- SUPPLIED MATERIAL:
━━━━
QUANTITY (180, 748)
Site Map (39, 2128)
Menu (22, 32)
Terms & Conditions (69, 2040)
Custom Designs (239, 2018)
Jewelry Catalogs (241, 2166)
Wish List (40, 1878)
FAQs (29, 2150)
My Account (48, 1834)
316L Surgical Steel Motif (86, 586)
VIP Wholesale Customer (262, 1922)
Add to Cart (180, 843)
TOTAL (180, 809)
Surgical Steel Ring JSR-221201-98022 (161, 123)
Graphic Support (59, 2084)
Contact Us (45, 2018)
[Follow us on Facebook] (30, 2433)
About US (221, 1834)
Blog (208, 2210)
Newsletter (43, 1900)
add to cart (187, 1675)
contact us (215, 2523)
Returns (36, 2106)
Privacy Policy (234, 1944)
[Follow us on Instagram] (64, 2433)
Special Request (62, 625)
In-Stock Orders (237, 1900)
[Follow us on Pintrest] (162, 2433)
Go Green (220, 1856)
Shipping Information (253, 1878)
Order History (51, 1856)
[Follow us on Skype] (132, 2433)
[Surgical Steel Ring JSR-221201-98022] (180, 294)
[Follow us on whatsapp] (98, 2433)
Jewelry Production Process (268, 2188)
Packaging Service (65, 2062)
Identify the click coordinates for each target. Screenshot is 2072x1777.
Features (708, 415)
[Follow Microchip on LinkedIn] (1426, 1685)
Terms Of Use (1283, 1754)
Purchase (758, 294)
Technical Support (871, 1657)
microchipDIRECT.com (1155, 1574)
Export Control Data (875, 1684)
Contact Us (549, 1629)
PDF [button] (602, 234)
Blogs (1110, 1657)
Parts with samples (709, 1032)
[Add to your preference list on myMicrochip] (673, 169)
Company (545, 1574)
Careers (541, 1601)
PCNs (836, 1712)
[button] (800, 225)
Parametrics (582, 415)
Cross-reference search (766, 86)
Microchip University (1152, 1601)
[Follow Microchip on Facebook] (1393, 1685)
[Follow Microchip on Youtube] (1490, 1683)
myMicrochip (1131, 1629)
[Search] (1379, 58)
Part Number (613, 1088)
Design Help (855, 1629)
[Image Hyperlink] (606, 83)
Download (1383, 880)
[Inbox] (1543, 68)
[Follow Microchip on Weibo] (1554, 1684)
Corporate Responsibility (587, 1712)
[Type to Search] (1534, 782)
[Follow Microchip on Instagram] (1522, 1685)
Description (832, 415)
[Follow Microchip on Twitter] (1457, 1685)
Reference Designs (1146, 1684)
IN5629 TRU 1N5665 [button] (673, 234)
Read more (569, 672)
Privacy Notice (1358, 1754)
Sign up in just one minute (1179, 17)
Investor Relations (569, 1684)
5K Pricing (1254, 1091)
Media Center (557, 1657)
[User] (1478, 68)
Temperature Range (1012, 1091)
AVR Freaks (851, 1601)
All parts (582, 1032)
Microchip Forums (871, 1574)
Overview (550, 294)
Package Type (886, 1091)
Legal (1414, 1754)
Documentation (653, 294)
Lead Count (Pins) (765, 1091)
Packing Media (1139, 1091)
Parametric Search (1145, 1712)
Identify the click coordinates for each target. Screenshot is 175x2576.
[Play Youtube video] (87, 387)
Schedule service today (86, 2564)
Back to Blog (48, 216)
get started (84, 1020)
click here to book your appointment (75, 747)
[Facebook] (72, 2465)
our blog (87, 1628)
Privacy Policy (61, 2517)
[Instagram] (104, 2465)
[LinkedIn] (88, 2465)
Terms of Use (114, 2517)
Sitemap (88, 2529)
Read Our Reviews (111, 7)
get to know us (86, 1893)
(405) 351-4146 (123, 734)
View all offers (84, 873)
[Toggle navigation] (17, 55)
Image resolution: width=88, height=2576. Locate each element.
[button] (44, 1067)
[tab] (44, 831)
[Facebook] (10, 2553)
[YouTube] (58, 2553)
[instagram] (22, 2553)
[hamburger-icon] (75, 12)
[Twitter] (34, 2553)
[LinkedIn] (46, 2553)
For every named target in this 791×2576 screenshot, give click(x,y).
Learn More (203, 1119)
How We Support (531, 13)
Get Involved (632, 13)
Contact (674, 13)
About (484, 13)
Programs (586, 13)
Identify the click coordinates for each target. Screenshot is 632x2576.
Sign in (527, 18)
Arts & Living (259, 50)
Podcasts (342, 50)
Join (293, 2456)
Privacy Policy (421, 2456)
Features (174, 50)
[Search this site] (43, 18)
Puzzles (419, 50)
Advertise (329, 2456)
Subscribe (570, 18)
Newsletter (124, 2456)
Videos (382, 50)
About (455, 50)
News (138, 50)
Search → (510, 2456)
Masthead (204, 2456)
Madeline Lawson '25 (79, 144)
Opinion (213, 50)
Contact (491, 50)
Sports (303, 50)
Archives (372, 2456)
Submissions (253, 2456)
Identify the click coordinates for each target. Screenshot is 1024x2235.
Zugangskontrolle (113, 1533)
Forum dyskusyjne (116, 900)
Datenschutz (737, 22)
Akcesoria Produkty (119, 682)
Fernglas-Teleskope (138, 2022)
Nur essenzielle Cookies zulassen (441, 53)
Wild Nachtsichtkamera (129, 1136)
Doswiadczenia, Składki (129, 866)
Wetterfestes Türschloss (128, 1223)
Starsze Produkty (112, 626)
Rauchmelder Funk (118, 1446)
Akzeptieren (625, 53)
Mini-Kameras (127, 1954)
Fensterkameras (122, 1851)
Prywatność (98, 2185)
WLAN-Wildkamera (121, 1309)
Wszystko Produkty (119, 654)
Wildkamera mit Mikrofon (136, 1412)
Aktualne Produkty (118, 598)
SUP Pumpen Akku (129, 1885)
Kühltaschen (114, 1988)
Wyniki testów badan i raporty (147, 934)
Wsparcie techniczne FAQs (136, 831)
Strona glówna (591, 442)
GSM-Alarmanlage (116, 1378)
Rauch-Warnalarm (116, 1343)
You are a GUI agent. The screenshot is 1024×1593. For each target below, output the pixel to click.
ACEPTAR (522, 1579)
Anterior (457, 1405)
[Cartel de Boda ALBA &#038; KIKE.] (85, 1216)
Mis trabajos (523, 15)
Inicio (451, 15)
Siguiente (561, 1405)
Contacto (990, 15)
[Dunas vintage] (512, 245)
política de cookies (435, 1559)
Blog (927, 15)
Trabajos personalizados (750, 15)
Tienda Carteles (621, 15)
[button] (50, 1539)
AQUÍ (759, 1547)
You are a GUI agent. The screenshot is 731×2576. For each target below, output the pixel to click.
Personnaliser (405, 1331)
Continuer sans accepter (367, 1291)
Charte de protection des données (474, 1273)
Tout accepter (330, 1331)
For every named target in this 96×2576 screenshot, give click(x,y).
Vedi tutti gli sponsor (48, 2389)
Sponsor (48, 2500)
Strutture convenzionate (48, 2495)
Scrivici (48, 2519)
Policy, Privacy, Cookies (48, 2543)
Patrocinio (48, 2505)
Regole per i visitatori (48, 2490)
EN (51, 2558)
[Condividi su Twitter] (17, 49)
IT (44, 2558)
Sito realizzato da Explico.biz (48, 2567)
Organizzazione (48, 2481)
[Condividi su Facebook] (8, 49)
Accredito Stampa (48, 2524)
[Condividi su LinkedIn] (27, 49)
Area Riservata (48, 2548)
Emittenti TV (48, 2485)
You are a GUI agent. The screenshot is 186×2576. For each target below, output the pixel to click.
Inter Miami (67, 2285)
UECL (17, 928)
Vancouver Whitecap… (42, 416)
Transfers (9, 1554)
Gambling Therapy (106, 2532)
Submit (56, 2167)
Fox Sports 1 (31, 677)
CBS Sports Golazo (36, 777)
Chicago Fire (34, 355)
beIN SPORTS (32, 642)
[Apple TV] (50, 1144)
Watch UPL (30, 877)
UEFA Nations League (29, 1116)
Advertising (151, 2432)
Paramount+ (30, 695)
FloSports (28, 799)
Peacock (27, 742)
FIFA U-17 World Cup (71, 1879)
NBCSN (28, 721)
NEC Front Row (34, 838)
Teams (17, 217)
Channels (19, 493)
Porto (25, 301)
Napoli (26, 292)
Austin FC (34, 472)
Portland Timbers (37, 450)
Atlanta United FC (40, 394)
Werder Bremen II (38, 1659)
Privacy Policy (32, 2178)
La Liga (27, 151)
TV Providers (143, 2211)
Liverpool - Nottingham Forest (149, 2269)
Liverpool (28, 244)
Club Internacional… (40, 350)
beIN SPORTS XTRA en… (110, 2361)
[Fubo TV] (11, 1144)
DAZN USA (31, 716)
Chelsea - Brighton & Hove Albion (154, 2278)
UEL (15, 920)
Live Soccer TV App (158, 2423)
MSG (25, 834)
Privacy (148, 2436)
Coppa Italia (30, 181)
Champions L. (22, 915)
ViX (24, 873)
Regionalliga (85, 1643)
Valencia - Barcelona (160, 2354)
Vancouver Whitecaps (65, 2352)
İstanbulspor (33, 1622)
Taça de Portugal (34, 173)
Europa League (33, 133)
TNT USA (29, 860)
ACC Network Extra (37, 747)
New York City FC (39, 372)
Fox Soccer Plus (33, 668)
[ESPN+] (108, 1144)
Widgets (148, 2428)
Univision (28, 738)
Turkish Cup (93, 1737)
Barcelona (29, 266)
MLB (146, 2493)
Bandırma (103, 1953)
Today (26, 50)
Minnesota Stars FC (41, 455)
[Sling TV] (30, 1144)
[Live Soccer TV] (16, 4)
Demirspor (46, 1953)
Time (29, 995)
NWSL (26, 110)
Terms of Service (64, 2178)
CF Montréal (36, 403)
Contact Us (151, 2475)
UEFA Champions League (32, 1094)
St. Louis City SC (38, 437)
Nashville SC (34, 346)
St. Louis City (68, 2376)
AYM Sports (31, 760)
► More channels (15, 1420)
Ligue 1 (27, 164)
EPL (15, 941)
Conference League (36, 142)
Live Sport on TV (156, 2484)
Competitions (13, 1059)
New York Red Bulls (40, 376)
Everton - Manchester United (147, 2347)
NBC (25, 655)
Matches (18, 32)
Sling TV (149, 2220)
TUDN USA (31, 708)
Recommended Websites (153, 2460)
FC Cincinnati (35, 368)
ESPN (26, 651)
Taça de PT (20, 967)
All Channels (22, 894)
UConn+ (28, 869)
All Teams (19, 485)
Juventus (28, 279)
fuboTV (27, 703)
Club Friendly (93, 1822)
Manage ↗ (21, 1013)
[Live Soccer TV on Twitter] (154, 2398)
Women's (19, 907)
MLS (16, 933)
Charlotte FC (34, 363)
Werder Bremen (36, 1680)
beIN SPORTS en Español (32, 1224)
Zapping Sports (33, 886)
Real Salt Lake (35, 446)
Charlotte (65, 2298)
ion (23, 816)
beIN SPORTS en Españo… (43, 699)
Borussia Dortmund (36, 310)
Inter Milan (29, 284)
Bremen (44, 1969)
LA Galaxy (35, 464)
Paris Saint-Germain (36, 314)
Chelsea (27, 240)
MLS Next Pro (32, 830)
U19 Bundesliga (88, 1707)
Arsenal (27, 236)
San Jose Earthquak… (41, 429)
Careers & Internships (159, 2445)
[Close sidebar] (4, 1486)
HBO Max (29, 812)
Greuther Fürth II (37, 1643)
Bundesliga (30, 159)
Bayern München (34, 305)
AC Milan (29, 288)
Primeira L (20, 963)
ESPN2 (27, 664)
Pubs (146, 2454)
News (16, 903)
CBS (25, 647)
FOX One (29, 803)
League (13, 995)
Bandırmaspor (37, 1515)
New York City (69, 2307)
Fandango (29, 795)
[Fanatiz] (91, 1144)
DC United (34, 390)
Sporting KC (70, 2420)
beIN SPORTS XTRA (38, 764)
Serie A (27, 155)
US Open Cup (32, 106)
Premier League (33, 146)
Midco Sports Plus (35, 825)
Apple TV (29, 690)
━━━━
- WORK REQUIRED: After locating the line with "GSM-Alarmanlage (116, 1378)" in the material above, return it and each line after it exactly, ending at the line with "Blog (927, 15)".

- COMPLETED TASK:
GSM-Alarmanlage (116, 1378)
Rauch-Warnalarm (116, 1343)
You are a GUI agent. The screenshot is 1024×1593. For each target below, output the pixel to click.
ACEPTAR (522, 1579)
Anterior (457, 1405)
[Cartel de Boda ALBA &#038; KIKE.] (85, 1216)
Mis trabajos (523, 15)
Inicio (451, 15)
Siguiente (561, 1405)
Contacto (990, 15)
[Dunas vintage] (512, 245)
política de cookies (435, 1559)
Blog (927, 15)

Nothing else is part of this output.